Like my body, my mind had also been forced to “be good” in ways that were not fair to anyone.  Being shamed for my ideas, needs, feelings, values, thoughts, daydreams, and preferences was wrong.  I didn’t flourish, happy as my true self.  I contorted who I was, suffering in ways that no should ever have to.


It makes me think now of a kid I know.  He gets upset sometimes and screams.  I love his screaming, not because I enjoy noise or like his suffering, but because I love his freedom.  It moves me, that he is allowed to scream.  He can make noises that reflect how he actually feels, without losing access to the things he needs for survival.  He is free to scream.

As early as I can remember, I was not free to scream.  I had to be very careful how I behaved, in order to keep getting the basics of life.

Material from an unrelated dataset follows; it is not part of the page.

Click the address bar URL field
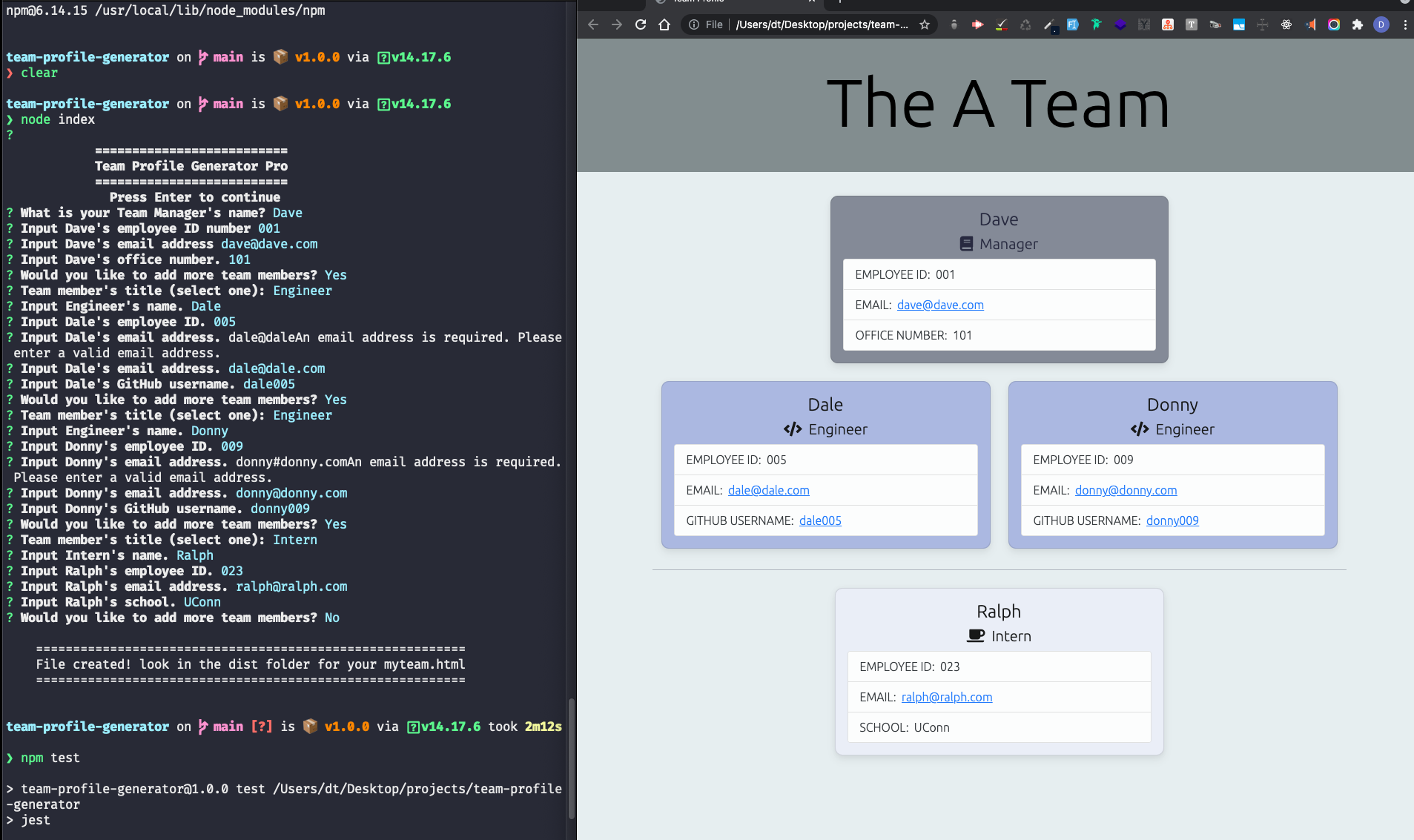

Were you treated this way too?  Were you able to show up, in your family and culture, as the person you actually are?  Or was only a shrunken, sanitized version of yourself welcome, your volume turned down from a 10 to a 2?

That’s part of why I love spaces where girls are encouraged to make noise, like a Beats by Girlz space.  What a difference that would have made, if I was not only allowed to scream, but handed a mic.

Can you imagine?  What if I had been encouraged to this truth telling, rather than silenced in 20 different ways?  I’m tired of erasure / de-volumizing being done to little girls, but also to any gender of person, at any age.


Thank you for the ways you work toward a just culture and the ways you support truth.  Addiction with domestic violence in families crushes kids.  Adults get crushed also.  But at least adults have a chance at doing something different.  An adult could theoretically drive a car and rent an apartment.  Toddler, not so much.

Have you ever experienced part of you welling up with intense apology toward another part of you?  Maybe you’re not so fragmented, or you didn’t witness that kind of horror.  I hope you have no idea what I’m talking about, dear reader.

Thank mother god for yoga, un-sticking old feelings, freedom to move and tell the truth, and zoom where five minutes of sobbing won’t derail the rest of the class.  Thank mother god for Ming, who encourages me to do what I need to do, for my well-being.

And thank you to my badass yoga teacher for chill support and modeling my dearest truths, like that all bodies are valid bodies, and we are ok just as we are, no apology necessary, and no questions asked.

By Laura-Marie

Good at listening to the noise until it makes sense.